Начиналась она так: «Думаю, что книга в общем получилась. Читается она с интересом, написана живо, и интерес этот вызван отнюдь не внешними приманками. У него два основных возбудителя,
Тут я должен признаться, что мы с Лукодьяновым первоначально задумали именно приключенческую книгу. Ведь «Меконг» и начинается-то с фразы: «Приятно начать приключенческий роман с кораблекрушения…» Фантастическая проблема проницаемости служила если не «внешней приманкой», то главным сюжетным стержнем, на который нанизывались приключения героев — в наши дни и в XVIII веке. Увлеченные движением сюжета, мы не задумывались над такими вещами, как жанровая принадлежность. Словом, писали так, как писалось.

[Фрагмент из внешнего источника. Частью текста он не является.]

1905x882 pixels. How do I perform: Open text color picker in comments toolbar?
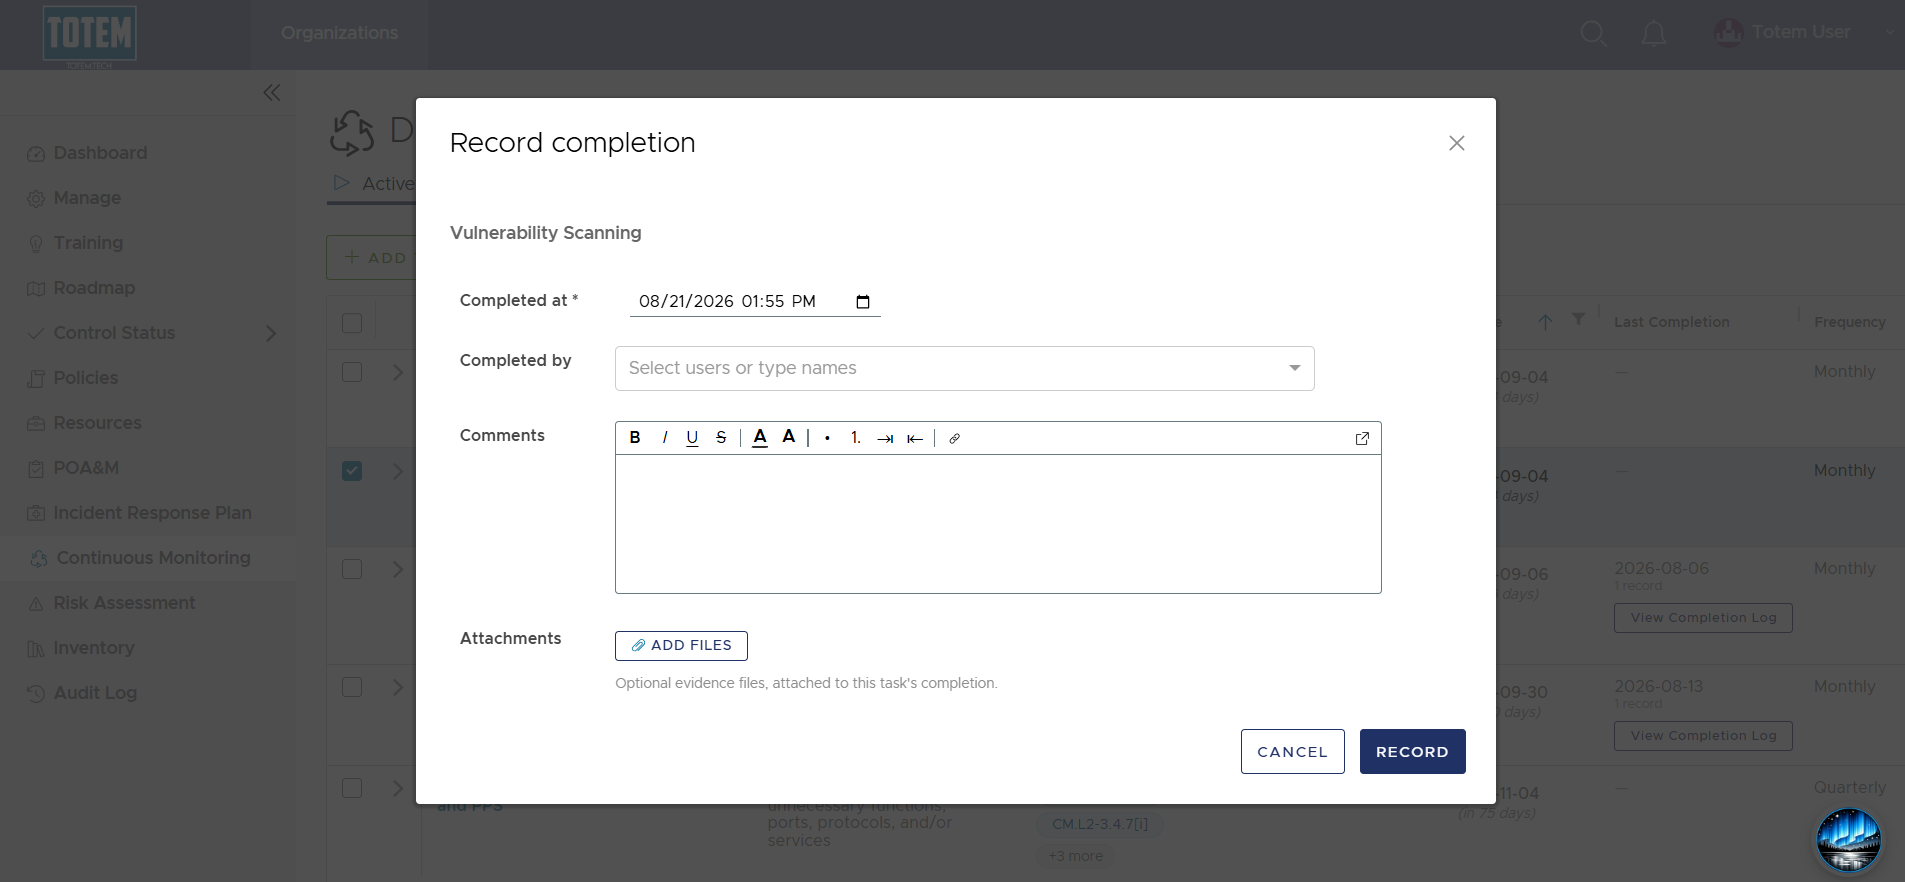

«По своему характеру, — писал Рюриков, — книга эта резко отличается от той научно-технической фантастики, которая господствовала у нас в первое послевоенное десятилетие и которая развивалась под знаком „теории предела“. Смелостью и интересностью своей проблематики, живостью повествования она примыкает к новому направлению нашей фантастики, которое прокладывают такие писатели, как Ефремов, Долгушин… а также новое поколение фантастов, вступающее в литературу в последние годы».
(Замечу в скобках, что в наши дни еще более внятную оценку роли и места «Меконга» дал столь же серьезный литературовед Всеволод Ревич в своей последней книге «Перекресток утопий», до выхода в свет которой он, увы, не дожил: «„Экипаж „Меконга““ был одной из тех книг, которые и создавали знаменитую фантастику 60-х. А то, что в ней не было больших философских обобщений, то не будем забывать, что книга изначально была рассчитана на подростковую аудиторию и в этом качестве может считаться одной из родоначальниц новой фантастики для детей».)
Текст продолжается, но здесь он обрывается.